* _Excerpt_:
THEY’RE SELLING POSTCARDS OF THE HANGING
I got drinks with a friend of mine on an unusually warm Friday night in San Francisco. We had our masks, kept our distance, and took the beers to go, walking down Clement Street and enjoying the “October summer” that only those of us in the city really know. We started talking about ghosts and shared delusions. “Do you think people that see ghosts are so in tune with the spirit world that they can bridge the dimensional gap, or that they are actually working out psychodrama that manifests in ‘seeing’ things that aren’t really there?” I wondered. We talked for a few hours, not really reaching an answer, but it was fun to ask the question all the same. After all, sometimes truth is stranger than fiction.
Fleetwood Mac - Over & Over
Simple Creatures - Drug
Future Islands - The Painter
MS MR - Criminals
6LACK - East Atlanta Love Letter (Feat. Future)
Bat for Lashes - What’s a Girl to Do?
TV Girl - Lovers Rock
The War on Drugs - Under the Pressure
Deftones - Anniversary of an Uninteresting Event
My Chemical Romance - Desolation Row
I am ready to contribute to the Fleetwood Mac discourse with something controversial: I favor Tusk over Rumours. Part of the reason is the exploratory nature. Where Rumours is taught and precise, Tusk takes its time, blooming into a more melancholy cloud—possibly due to all the in-fighting and in-band drama. Through this lense, starting the double album off with “Over & Over” is a masterstroke, a sleepy and largely acoustic number fraught with desperate ultimatums from Christine McVie. It’s almost like “Dreams’” darker cousin, a song that finds a band, and its subjects, in transition as it dissolves into a delicate kraut rock outro. Thus concludes my hot take, and out of respect for Nathan Apodaca, I will not be taking questions at this time.

* _Source material_:
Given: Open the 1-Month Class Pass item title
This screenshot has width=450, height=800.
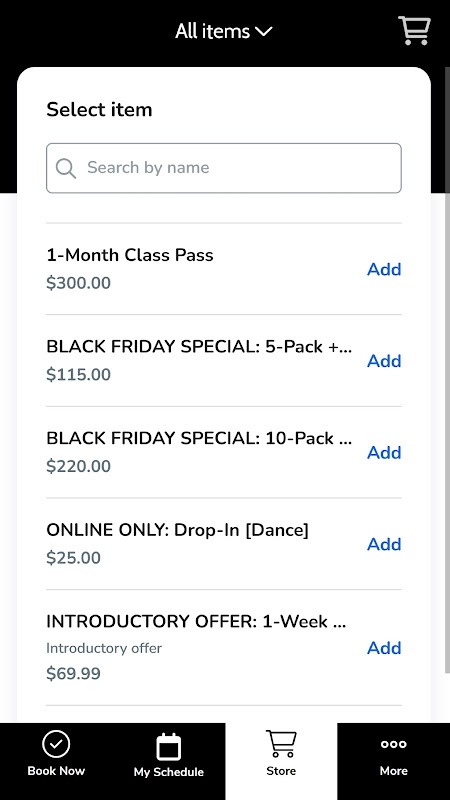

* _Given request A_: In two sentences, summarize the playlist post.
* _Given request B_: Write the next passage of the playlist post, picking up after its final sentence.
The material stands apart from the playlist post.

* _Written reply A_: The writer describes taking beers to go with a friend on a warm Friday night in San Francisco and spending a few hours discussing, without reaching an answer, whether people who see ghosts bridge a dimensional gap or are working out psychodrama. After a list of ten songs, the writer argues for favoring Fleetwood Mac's Tusk over Rumours and calls opening the double album with "Over & Over" a masterstroke.

* _Written reply B_:
I laughed when I first heard about the Simple Creatures project. I thought Mark Hoppus needed to challenge himself as a songwriter after California and Alex Gaskarth (as talented as he is) wasn’t going to be the person to bring that out of him. The egg is on my face. I’m no longer laughing after the group’s wonderful extended plays from last year. There’s real chemistry between Hoppus/Gaskarth, resulting in adrenaline rush of electro-rock that’s big, tight, and fun. “Drug” is a massive ear worm, full of hard charging bass, hand claps, pristine keyboards, and enough robotic “Mr. Blue Sky-isms” to remind you that ELO’s influence is vast. But the real star is the lyrics, calling to mind the effervescent joy that stems from a new relationship, whether it be the “electric confidence” or feeling worn out like fake jewelry. Thankfully, Gaskarth reminds us of how disorienting that addiction can be: “I can't tell what's real or what I'm dreamin' anymore / Don't know how to feel when I've felt this all before…” I need the full length, ASAP.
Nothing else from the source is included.